We are, as people, being enslaved, not just by our membership of the European Union, but more importantly by the three main political parties, who are using their position to ensure they remain the only options the electorate have, come a general election. Is that not the height of undemocratic arrogance?

Update: Apologies - forgot to link to Bernard Jenkin's article which is referred to in the Sunday Mail above.


Devil's Kitchen said...

This is a really excellent article, but I must take issue with one assertion...

"This begs the question why do the courts not overturn every EU regulation on the same grounds? None is ever scrutinised by parliament. The British parliament is not allowed to change so much as a comma."

The Directives, etc. are scrutinised. And no, not a comma can be changed. But they are scrutinised nevertheless.

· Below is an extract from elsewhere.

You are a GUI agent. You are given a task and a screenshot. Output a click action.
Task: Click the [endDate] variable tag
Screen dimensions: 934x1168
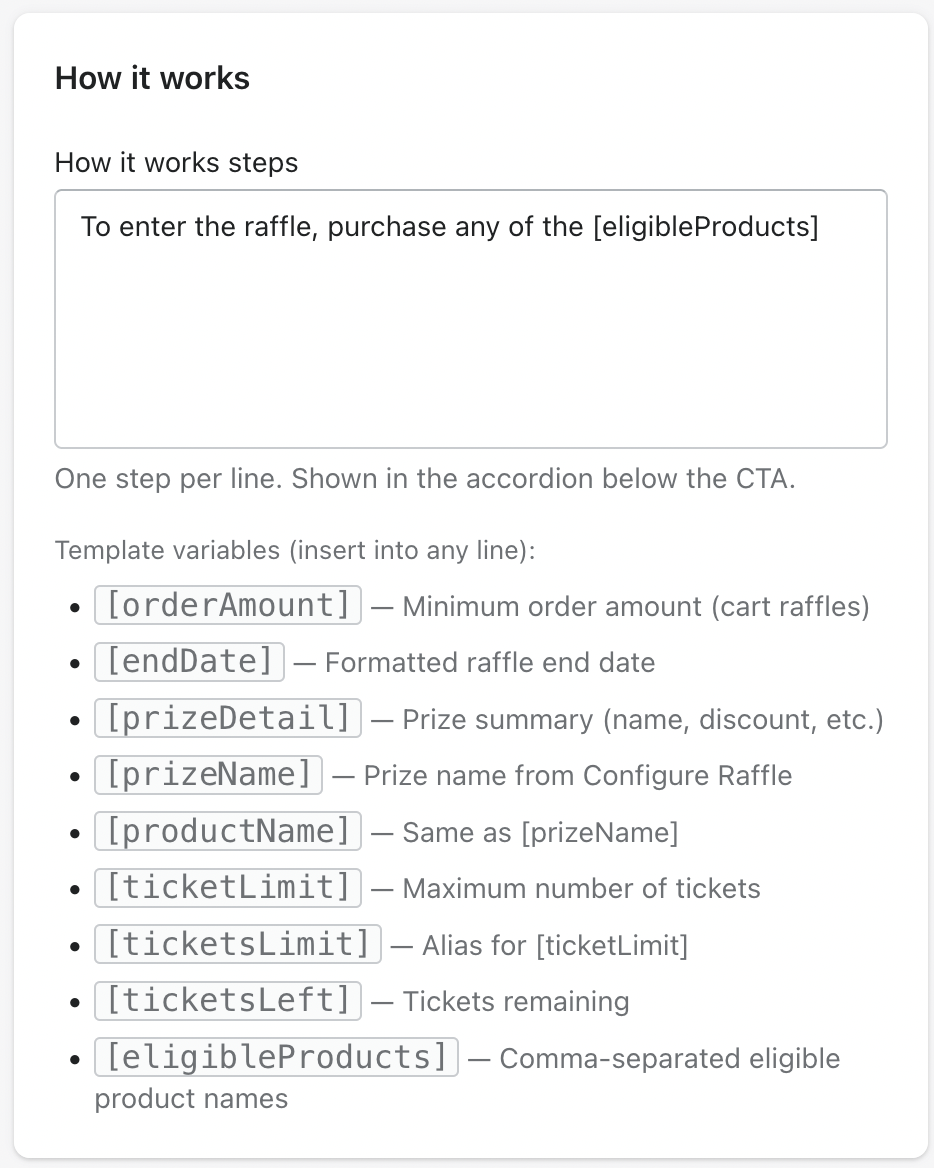(x=189, y=661)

Which is, when you think about it, the best possible example of why our Parliament is so useless—they do all of the work (paid for by us) and yet they are utterly powerless to do anything useful.

How could it be otherwise, when our own Parliament has voluntarily given away the power that they borrow from us?


WitteringsfromWitney said...

DK: Perhaps I should have used the word "read"?

I would contend though that they are not "scrutinised" by means of parliamentary debate - they are "scrutinised" by a Select Committee.

But immense thanks for your praise - much, much appreciated coming from a blogger of renown!

microdave said...

Maybe it's time to rename the country - How about "The Peoples Democratic Republic Of Great Britain"

As we have no effective opposition it isn't that different to any of the Communist states...

By the way - have you got a new email address yet?

WitteringsfromWitney said...

m/dave: dingsgate (at) gmail (dot) com

Not only do we not have an effective opposition, we don't have an effective government - other than the one in Brussels!